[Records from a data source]
——————————

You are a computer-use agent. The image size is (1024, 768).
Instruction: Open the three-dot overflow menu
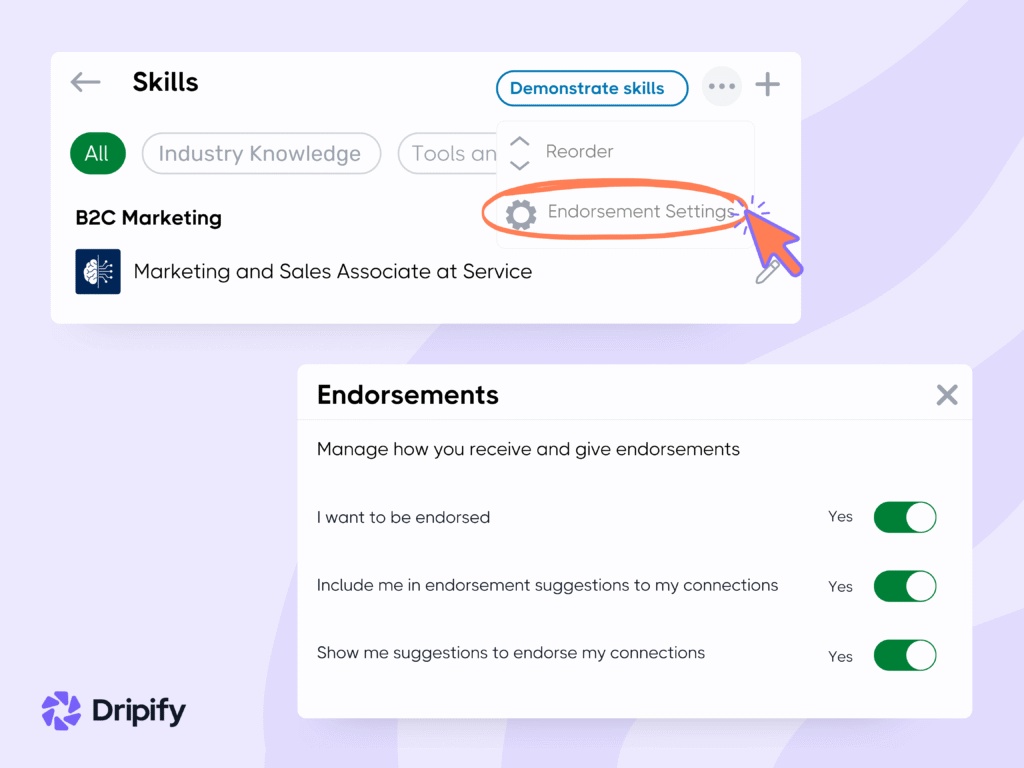tap(721, 86)
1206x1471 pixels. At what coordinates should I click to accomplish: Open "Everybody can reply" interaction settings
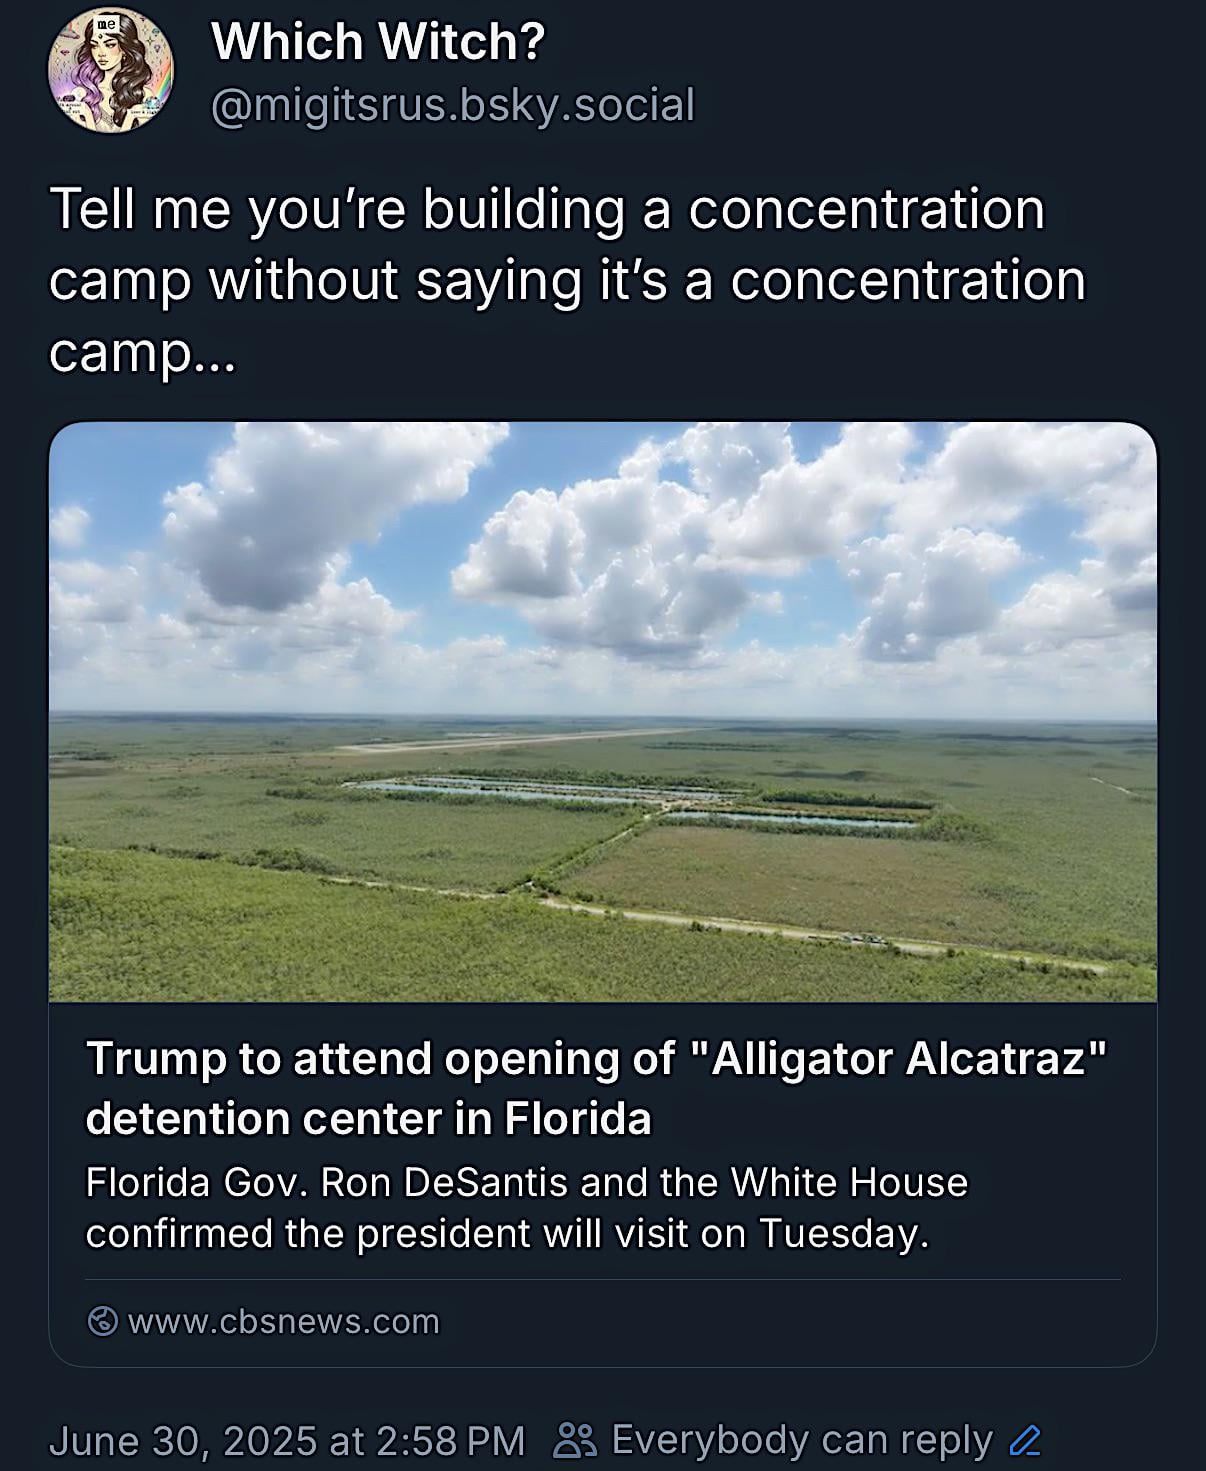(801, 1440)
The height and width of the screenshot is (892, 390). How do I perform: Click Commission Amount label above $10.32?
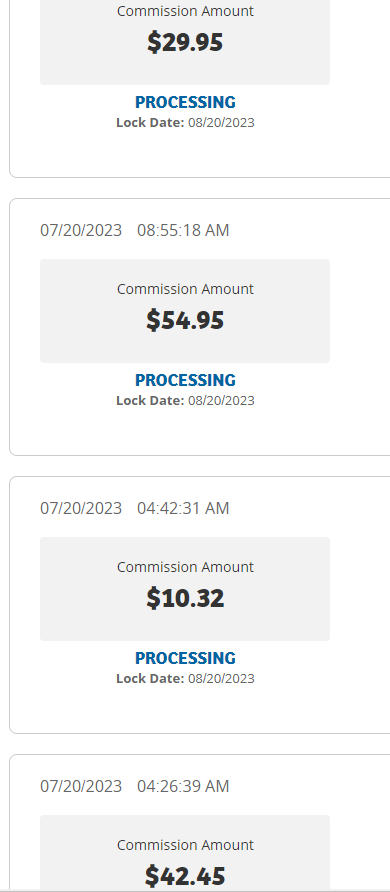coord(185,567)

——————————

Format the lines of the entries above as a numbered list, skipping any blank lines, and leave the pictures out of your answer.

### The result
1. You are a computer-use agent. The image size is (1024, 768).
2. Instruction: Open the three-dot overflow menu
3. tap(721, 86)
4. 1206x1471 pixels. At what coordinates should I click to accomplish: Open "Everybody can reply" interaction settings
5. (801, 1440)
6. The height and width of the screenshot is (892, 390). How do I perform: Click Commission Amount label above $10.32?
7. coord(185,567)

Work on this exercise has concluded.